S4 Table. Porous foams.

Mechanical property data are compiled from: Coral skeleton: scleractinian coral, Porites Cylindrica [107] and several species of gorgonian corals [108]; Cancellous bone: human knees [109], human vertebrae and tibiae [110] and bovine tibiae [111]; Balsa wood: trunk of Ochroma pyramidale [112–114]. Data reported as averages and (standard deviations) or [ranges] depending on source; data in Fig 3D displayed as normalized averages (lines) and standard deviations/ranges (shaded regions); averages calculated from minimum and maximum values of reported deviations/ranges. Properties: density (ρ), elastic modulus (E), hardness (H), shear modulus (G), strain to failure (ε), compressive strength (σC), toughness (uT).


S5 Table. Collagenous tissues.

Mechanical property data are compiled from: Dentin: human teeth [52, 115], bovine teeth [116] and unspecified [117]. Bone: adult human Haversian [91] and bovine femur [92, 93]; Tendon: collagen of adult mammals [83], human Achilles [84] and rabbit Achilles [85]; Skin: human back [118] and unspecified [119]; Cartilage: porcine temporo-mandibular joint disc (TMJ) [120] and femoral articular of unspecified species [121]. Data reported as averages and (standard deviations) or [ranges] and {calculations} depending on source; data in Fig 4A displayed as normalized averages (lines) and standard deviations/ranges (shaded regions); averages calculated from minimum and maximum values of reported deviations/ranges. Properties: density (ρ), elastic modulus (E), tensile strength (σ), toughness (uT), and extensibility or strain to failure (ε); tensile resilience (uR) calculated by: uR = σ2/2E.

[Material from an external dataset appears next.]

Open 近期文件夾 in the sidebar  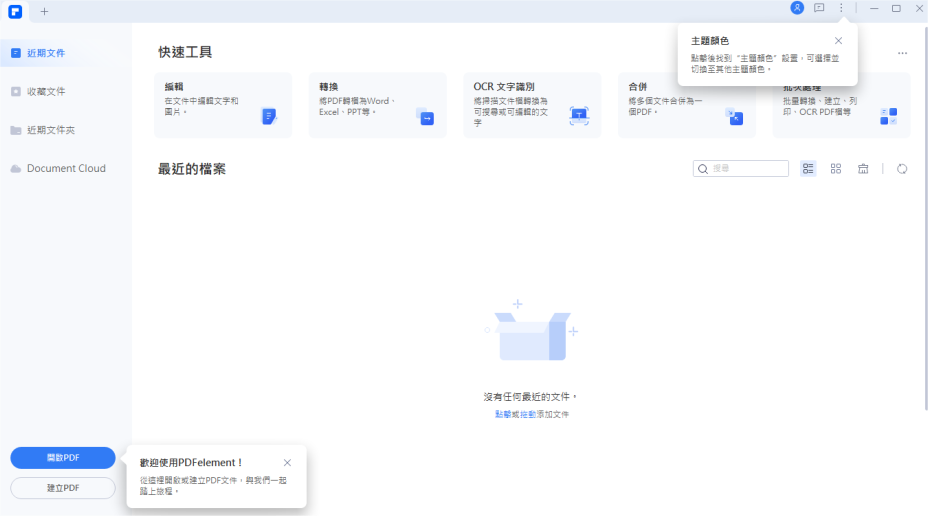coord(50,130)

S6 Table. Darwin’s finches.

Feeding and singing performance averages (standard deviations) are compiled from: base and tip bite forces of male birds [57]; maximum gape, opening and closing velocity of unspecified genders [56]; vocal potentials (VP) of male birds calculated from {vocal deviations (VD)} [58] by the equation: VPj = max(VD) + min(VD) − VDj. Data in Fig 5A and 5B displayed as normalized averages (lines) and standard deviations (shaded regions).

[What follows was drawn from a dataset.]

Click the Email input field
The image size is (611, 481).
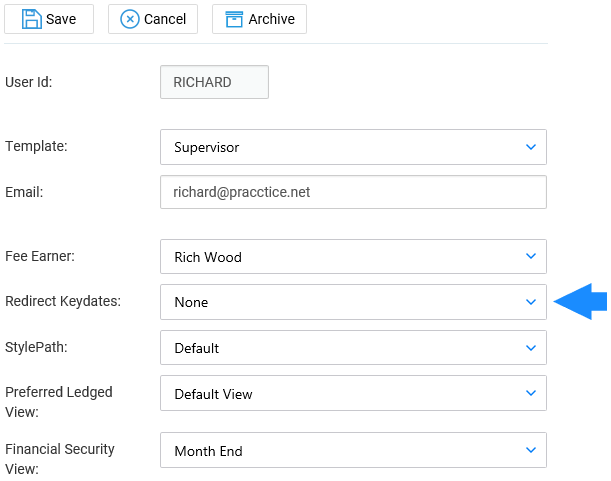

We are very grateful for the dedicated work of the authors of all original data sources used to generate the six datasets in this study (see reference list in the Supporting Information), as well as Jeffrey Podos of the University of Massachusetts, Amherst and Anthony Herrel of the French CNRS at the Muséum National d'Histoire Naturelle in Paris for generously providing numerical data on the vocal deviation [58] and force-velocity measurements [56, 57] of Darwin’s finches. We also acknowledge many discussions with Joanna McKittrick and Marc Meyers of the University of California, San Diego on biological materials, and Ioannis Karamouzas and Victor Zordan of Clemson University on data visualization.